5. Proyecciones y mediciones radiográficas de la mano: Metacarpianos y falanges
Para el estudio de los metacarpianos y las falanges se utilizan las proyecciones antero-posteriores y proyecciones laterales y oblicuas.
5.1. Metacarpianos
La evaluación radiográfica de los metacarpianos requiere tres proyecciones: anteroposterior, lateral y oblicua. No obstante, hay que tener en cuenta que la visión lateral es dificil de interpretar debido a la superposición de las cabezas de los metacarpianos. Pero, puede servir de ayuda en caso de luxaciones carpo-metacarpianas no objetivadas en proyecciones oblicuas.

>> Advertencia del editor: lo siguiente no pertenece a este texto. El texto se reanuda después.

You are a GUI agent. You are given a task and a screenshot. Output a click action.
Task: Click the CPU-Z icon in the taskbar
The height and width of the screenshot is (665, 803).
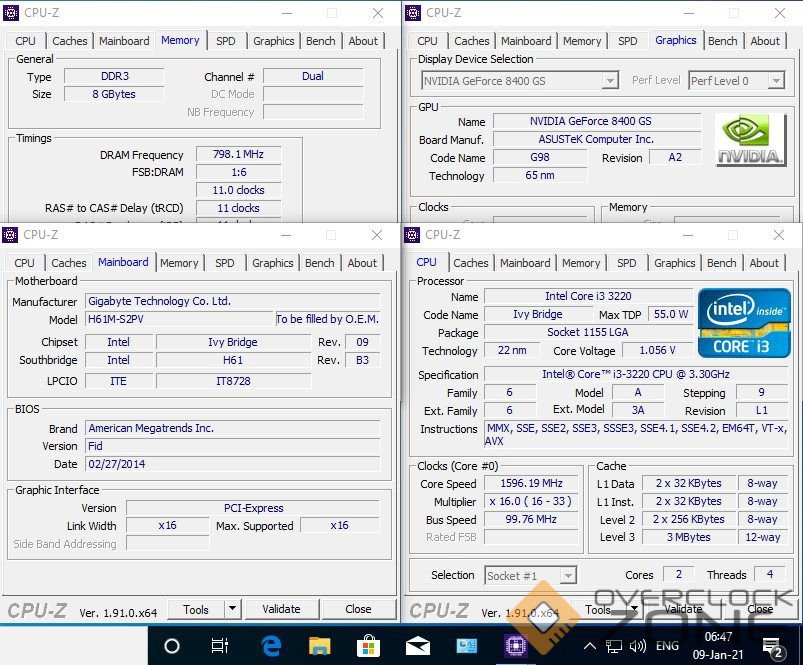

Existen proyecciones especiales, como la de Brewerton, flexión de unos 65º de la articulación metacarpo-falángica y con el tubo de RX inclinado unos 15º, para diagnosticar avulsiones ligamentosas metacarpo-falángicas dificiles de diagnosticar en las proyecciones normales.
5.2. Dedo pulgar
5.2.1. Articulación trapecio-metacarpiana
Es necesaria la realización de proyecciones radiográficas especiales para poder observar la congruencia articular de la articulación trapeciometacarpiana. Para obtener una proyección lateral estricta de la articulación se ha de colocar la mano plana sobre la placa, con el antebrazo y la muñeca pronada entre 15 y 35º.

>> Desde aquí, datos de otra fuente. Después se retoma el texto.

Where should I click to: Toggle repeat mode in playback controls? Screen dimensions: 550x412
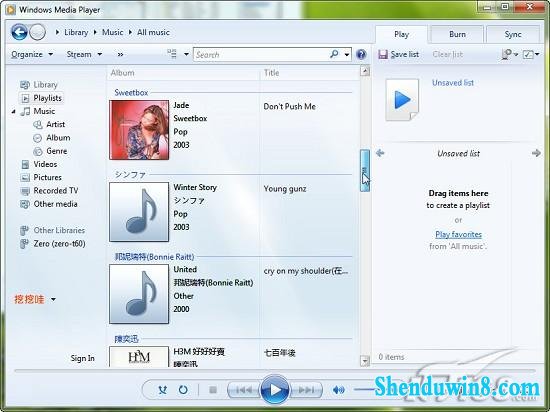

5.2.2. Articulación metacarpo-falángica
Se deben realizar en primera instancia las proyecciones habituales antero-posteriores, laterales y oblicuas. Las proyecciones funcionales de la articulación hay que hacerlas una vez se ha demostrado que no existe lesión ósea asociada. Ante la sospecha de lesiones ligamentosas la ecografía y la RMN nos pueden aportar la información necesaria.
5.3. Resto de los dedos
A veces es necesaria la realización de radiografias laterales individuales de los dedos para obtener imagenes adecuadas de las falanges. No es aceptable una proyección de la mano entera, ya que podrían pasar desapercibidas fracturas y luxaciones debido a la superposición de estructuras.
Bibliografía
1. Del Cura T. Radiologia ortopédica y radiología dental: una guía practica, Ed Panamericana, Madrid. 2004.
2. Marincek B, Dondelinger RF (eds.) Emergency-Radiology-Imaging and Intervention. Berlin. Springer 2007.
3. Rockwood CA. Rockwood and Green’s Fractures in Adults (2 Volume Set) 5th Ed. Lippincott, Williams & Wilkins Publ; Oklahoma 2006.
4. Mc Rae R. Ortopedia y fracturas exploración y tratamiento. Marban ed, Madrid, 1999.
5. Muñoz Gutiérrez J. Atlas de mediciones radiográficas en ortopedia y traumatología. México DF, McGrawHill Interamericana, 1999.
6. Raby N, Berman L, Lacey G. Diagnostico radiológico en urgencias. Marban ed, Madrid. 1995.
7. Tadchdjian MO. Pediatric Orthopedics. Tomo II. W. B. Saunders Co Ed, Philadelphia. 1994.
8. Green D. Pederson W. Hotchkiss R. Wolfe S. Cirugía de la mano. Green’s Operative Hand Surgery, 5ª ed, New York, 2005.